Despesas sem comprovação documental contribuíram para a reprovação, pelo Tribunal de Contas do Estado, às contas de 2015 e 2016 do prefeito de Aroeiras, Mylton Domingues de Aguiar Marques, a quem foi imposto débito conjunto de R$ 1.753.557,37, conforme voto do conselheiro Nominando Diniz, relator de ambos os processos.

Parte dessa imputação, no valor de R$ 724.079,17, correspondeu ao exercício de 2015. O prefeito, que ainda pode recorrer dessa decisão, também respondeu por gastos com a folha de pagamento acima do limite constitucional, desrespeito ao piso salarial dos professores e não recolhimento de contribuições previdenciárias. Além do débito, ele ainda deve arcar com multa individual de R$ 16 mil, sendo R$ 8 mil por cada exercício.

Reunido na manhã desta quarta-feira (31), o TCE emitiu pareceres favoráveis à aprovação das contas dos prefeitos de Teixeira (Edmilson Alves dos Reis, exercício de 2017) e Sobrado (George José Porciúncula Pereira Coelho, 2017). Aprovou, também, as dos ex-prefeitos de Picuí (Acácio Araújo Dantas, 2015 e 2016), São José do Sabugi (Iracema Nelis de Araújo Dantas, 2015) e Algodão de Jandaíra (Humberto dos Santos, 2014, por maioria e em grau de recurso).

Tiveram, ainda, as contas aprovadas, na mesma sessão plenária, as Câmaras de Vereadores de Santa Cruz (2017), Diamante (2017), Lucena (2017), e Aroeiras (2016), com ressalvas nos três últimos casos.
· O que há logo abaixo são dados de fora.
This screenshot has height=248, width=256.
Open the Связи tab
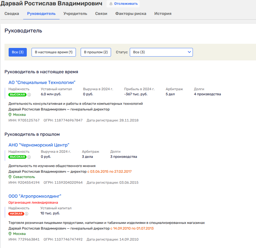click(x=101, y=14)
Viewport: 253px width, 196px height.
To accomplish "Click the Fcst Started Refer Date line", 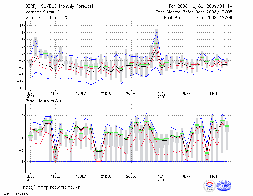I will [194, 12].
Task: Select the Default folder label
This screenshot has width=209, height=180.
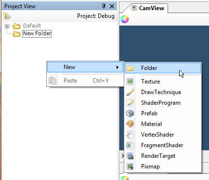Action: (x=32, y=26)
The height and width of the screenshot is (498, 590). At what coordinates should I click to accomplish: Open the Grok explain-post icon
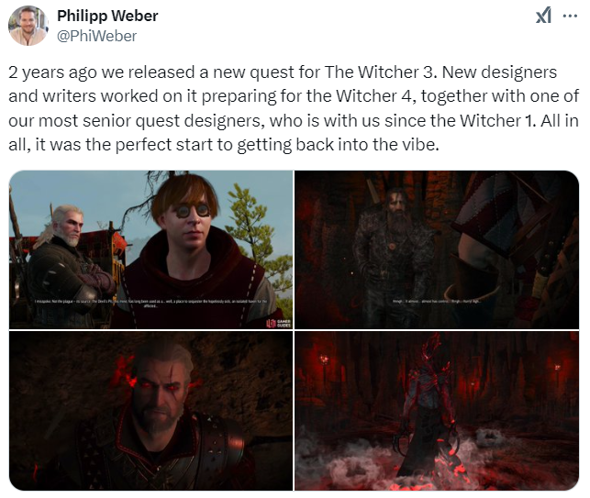click(543, 16)
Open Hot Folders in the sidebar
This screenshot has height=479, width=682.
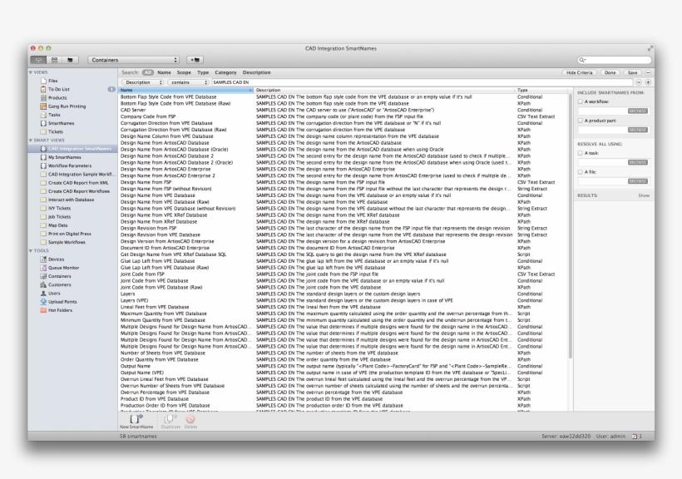pyautogui.click(x=59, y=309)
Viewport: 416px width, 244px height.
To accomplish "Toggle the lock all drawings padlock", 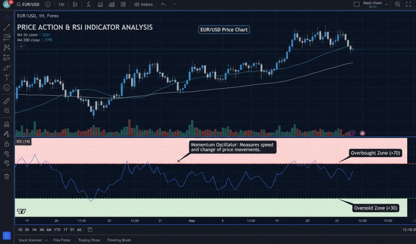I will (7, 143).
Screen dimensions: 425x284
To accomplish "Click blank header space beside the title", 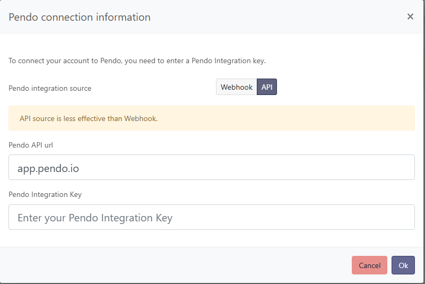I will coord(276,17).
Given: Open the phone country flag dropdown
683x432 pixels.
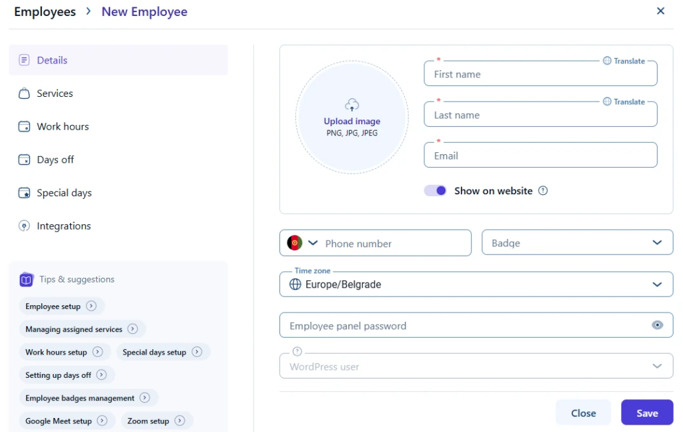Looking at the screenshot, I should [x=302, y=243].
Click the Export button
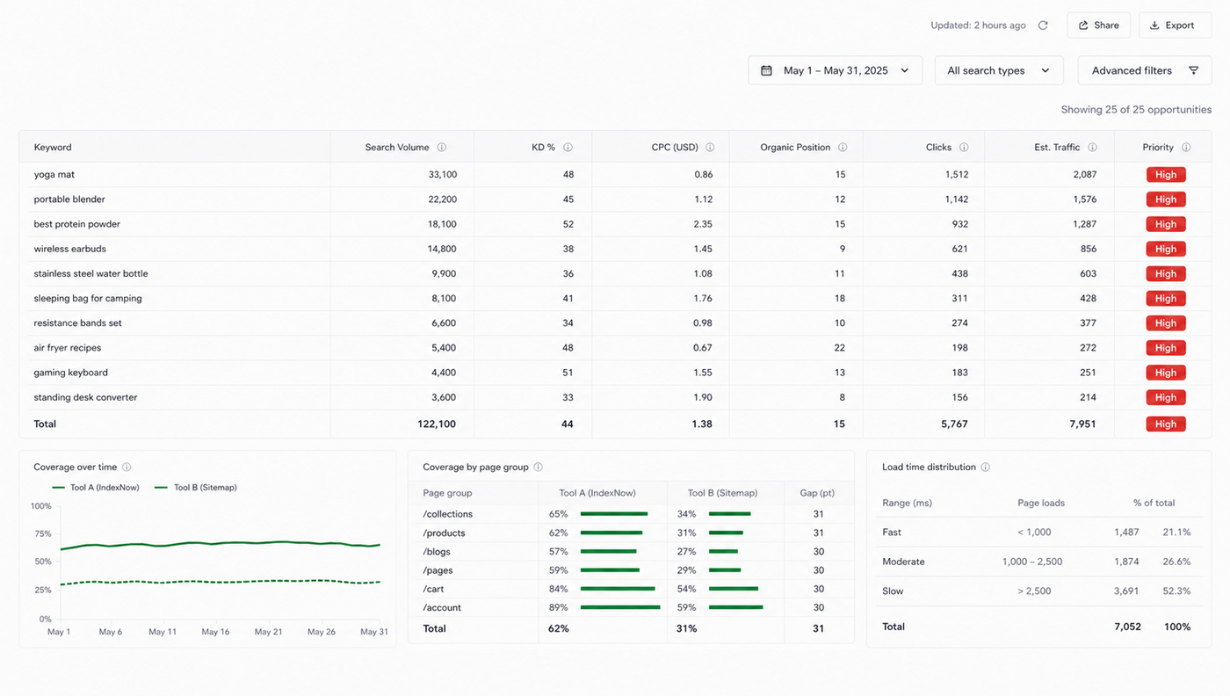This screenshot has width=1230, height=696. click(x=1175, y=25)
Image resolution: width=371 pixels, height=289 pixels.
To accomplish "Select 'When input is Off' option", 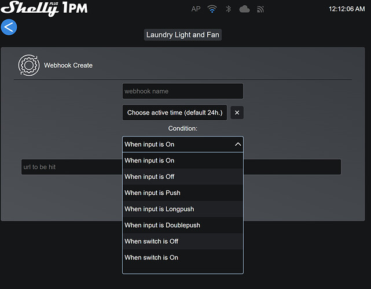I will pyautogui.click(x=183, y=177).
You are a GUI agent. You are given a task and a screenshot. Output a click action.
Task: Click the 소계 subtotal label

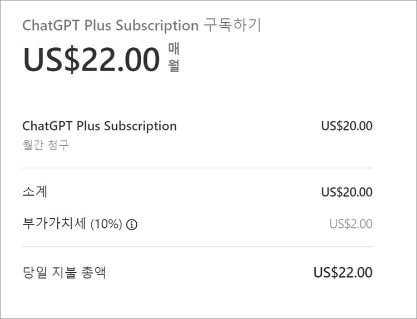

Acompanhando o parecer final do Ministério Público, expresso pelo procurador geral Luciano Andrade Farias e o voto do conselheiro Marcos Costa, relator do processo, o Tribunal entendeu pela improcedência de representação contra atos de promoção pessoal supostamente praticados pelo governador do Estado durante o exercício de 2017.

Conduzida pelo presidente André Carlo Torres Pontes, a sessão plenária teve as participações dos conselheiros Nominando Diniz e Marcos Costa. Também, dos conselheiros substitutos Antonio Gomes Vieira Filho, Renato Sérgio Santiago Melo e Antonio Cláudio Silva Santos. O Ministério Público de Contas foi representado pelo procurador Luciano Andrade Farias.